The runways and high street have been bombarded with the ruffle trend for some time now; the addition of a humble strip of gathered or pleated fabric gives shirts and dresses an injection of drama that’s nothing short of fabulous.
I’ve been eyeing up other seamstresses’ versions of the Nina Lee Bloomsbury Blouse and decided I had to get in on this trend. This pattern gives various options so you can go as dramatic as you fancy, with wide or slim ruffles along the front and back yokes, and you can choose to go with or without ruffles on the cuffs and collar. I thought I’d go ‘out out’ and cut the biggest ruffles!
When first cutting it can look a bit daunting - there are lots of pieces, but fear not! As always, Nina’s instructions take you through each step methodically and clearly so it all makes sense. I had to put my pattern tetris powers to good use but I managed to cut the biggest ruffle options on just under 2 metres of fabric. And what a fabric to use. I chose this beautiful Sevenberry spotty cotton lawn which was a dream to cut and sew.
The bodice of the blouse has a relaxed fit and you join up the bodice and sleeves before adding the yoke, and at this point it looked huge; I was really worried I’d accidentally cut a size too big but once the yoke was in it fit perfectly. Part of the reason for the illusion of enormity is the yoke, and therefore the ruffle, sits right at the edge of the shoulder, a lovely feature that makes it differ from other shirts.
It took me a while to come round to the ruffle trend and I so wish I’d started sooner, they’re oddly satisfying to make! The long ruffle across the front and back is an absolute beast - 2.5 metres to turn, press and stitch, so it’s not quick, but it was the perfect opportunity to zone out and focus on one thing making it the ultimate sewing therapy.
There’s so much inspiration around for ways to interpret this blouse, and I initially went for full-on drama and cut the biggest main ruffle, plus neck and sleeve ruffles. However, I made a last minute decision to omit the neck ruffle - if I even think about looking down I get a double chin, so a high neckline is not the thing for me!

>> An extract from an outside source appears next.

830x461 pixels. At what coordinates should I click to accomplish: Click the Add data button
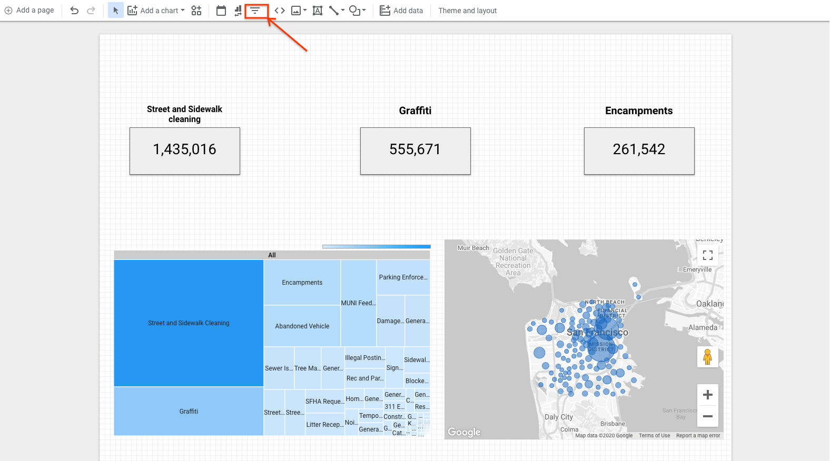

The blouse finishes with a button-up back, another gorgeous detail and I used some floral buttons to complement but clash with the spotty fabric. When I tried on the finished blouse the drama of it was unavoidable! Sadly, something didn’t feel quite right with the sleeves; they sat at an awkward length on me so I chopped them off and left off the sleeve ruffle, letting the huge one on the bodice do all the talking.
There seems to be a trend for ‘quick makes’ in sewing, which although satisfying at times, it isn’t what sewing is about for me. This shirt isn’t a 'quick win', but if you want something special, unique and dramatic, this is for you. This is a mega blouse. And it’s brilliant.